Takeaway: We naturally crave information — it’s easier to work when you have all the facts. When those facts aren’t available, meta-communicating offers some clarity and peace of mind.

Tip #23: Take on a growth mindset.

We all have things we consider our “weak spots.” You might tell yourself, “I’m bad at public speaking,” “I’m not a great writer,” or “Project management isn’t my thing.”

Over the past few weeks, you’ve probably done things you didn’t think you could do. Build on that: revisit your so-called “weak spots” and treat them as skills you can learn and improve.

Takeaway: In a growth mindset, “I’m not good at this” becomes “I can learn this.”

Tip #24: Nurture your alliances.

Under normal circumstances, there are people at work who you count on, and who count on you: for honest feedback, a listening ear, or a show of support. Lately, without built-in face time, you may be giving less thought to those relationships.

Think about who those people are for you. Reach out to them to schedule time for a video conversation with them or see if they need help with anything.
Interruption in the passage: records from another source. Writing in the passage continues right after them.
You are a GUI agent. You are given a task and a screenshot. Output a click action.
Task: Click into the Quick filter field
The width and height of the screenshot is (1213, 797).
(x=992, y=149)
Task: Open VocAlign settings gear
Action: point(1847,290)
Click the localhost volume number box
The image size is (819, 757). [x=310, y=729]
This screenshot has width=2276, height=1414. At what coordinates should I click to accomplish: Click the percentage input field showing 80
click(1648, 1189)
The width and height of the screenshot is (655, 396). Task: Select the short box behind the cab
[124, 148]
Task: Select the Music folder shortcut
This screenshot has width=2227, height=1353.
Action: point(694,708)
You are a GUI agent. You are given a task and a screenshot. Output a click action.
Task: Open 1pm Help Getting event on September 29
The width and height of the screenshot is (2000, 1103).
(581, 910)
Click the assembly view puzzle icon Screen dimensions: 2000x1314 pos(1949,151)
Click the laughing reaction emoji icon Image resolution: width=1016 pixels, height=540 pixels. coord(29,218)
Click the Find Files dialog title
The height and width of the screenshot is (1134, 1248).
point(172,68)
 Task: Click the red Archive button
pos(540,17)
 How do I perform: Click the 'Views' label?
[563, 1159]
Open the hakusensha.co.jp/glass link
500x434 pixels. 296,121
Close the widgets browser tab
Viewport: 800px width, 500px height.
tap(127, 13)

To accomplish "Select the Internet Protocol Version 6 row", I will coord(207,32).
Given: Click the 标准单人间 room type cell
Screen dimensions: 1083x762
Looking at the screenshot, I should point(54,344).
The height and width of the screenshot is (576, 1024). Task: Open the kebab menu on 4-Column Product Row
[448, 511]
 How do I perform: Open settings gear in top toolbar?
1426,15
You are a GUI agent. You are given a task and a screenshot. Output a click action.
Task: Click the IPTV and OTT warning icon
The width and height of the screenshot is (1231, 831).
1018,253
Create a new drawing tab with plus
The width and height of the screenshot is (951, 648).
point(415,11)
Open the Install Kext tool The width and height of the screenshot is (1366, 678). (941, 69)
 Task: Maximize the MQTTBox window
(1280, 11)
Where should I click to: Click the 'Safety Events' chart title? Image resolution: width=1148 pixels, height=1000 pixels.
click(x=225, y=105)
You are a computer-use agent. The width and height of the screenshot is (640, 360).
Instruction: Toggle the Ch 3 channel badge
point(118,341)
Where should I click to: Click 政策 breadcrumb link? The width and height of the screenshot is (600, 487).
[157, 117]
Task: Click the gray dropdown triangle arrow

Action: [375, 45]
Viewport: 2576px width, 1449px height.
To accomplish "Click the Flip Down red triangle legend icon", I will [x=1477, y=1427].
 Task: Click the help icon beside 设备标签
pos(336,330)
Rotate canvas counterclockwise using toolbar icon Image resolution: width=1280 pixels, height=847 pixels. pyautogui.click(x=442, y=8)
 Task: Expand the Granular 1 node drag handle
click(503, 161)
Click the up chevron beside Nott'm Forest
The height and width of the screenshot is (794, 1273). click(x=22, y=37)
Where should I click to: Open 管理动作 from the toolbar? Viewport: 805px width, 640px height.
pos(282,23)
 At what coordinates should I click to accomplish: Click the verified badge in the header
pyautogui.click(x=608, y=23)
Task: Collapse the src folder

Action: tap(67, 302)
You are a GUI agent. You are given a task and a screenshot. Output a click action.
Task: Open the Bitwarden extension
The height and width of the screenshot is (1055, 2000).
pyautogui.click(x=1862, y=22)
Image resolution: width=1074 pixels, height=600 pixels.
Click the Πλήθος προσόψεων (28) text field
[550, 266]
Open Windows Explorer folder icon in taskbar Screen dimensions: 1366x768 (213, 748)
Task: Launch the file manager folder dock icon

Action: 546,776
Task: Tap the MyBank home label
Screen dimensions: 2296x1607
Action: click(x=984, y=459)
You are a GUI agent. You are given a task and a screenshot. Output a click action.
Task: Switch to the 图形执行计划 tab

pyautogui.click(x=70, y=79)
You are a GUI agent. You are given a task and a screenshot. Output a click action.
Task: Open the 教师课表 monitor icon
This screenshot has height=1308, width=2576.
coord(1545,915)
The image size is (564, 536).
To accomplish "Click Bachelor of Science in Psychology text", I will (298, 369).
Takeaway: Spending more time on your most important relationships at work can help you stay connected to the company and your own personal mission.

Tip #25: Go into meetings with a point of view.

One of the many challenges people are facing in their work right now is staying visible — that is, ensuring that you’re the go-to for your specific work function and area of expertise, and that your hard work isn’t going unnoticed.

One way to accomplish this is to prepare for any project meeting you’re a part of: show up understanding why your perspective is needed (either via the agenda or talking to the organizer), and write down your questions and thoughts ahead of time. 

Takeaway: No matter how large your company is, you bring knowledge and a viewpoint that no one else can.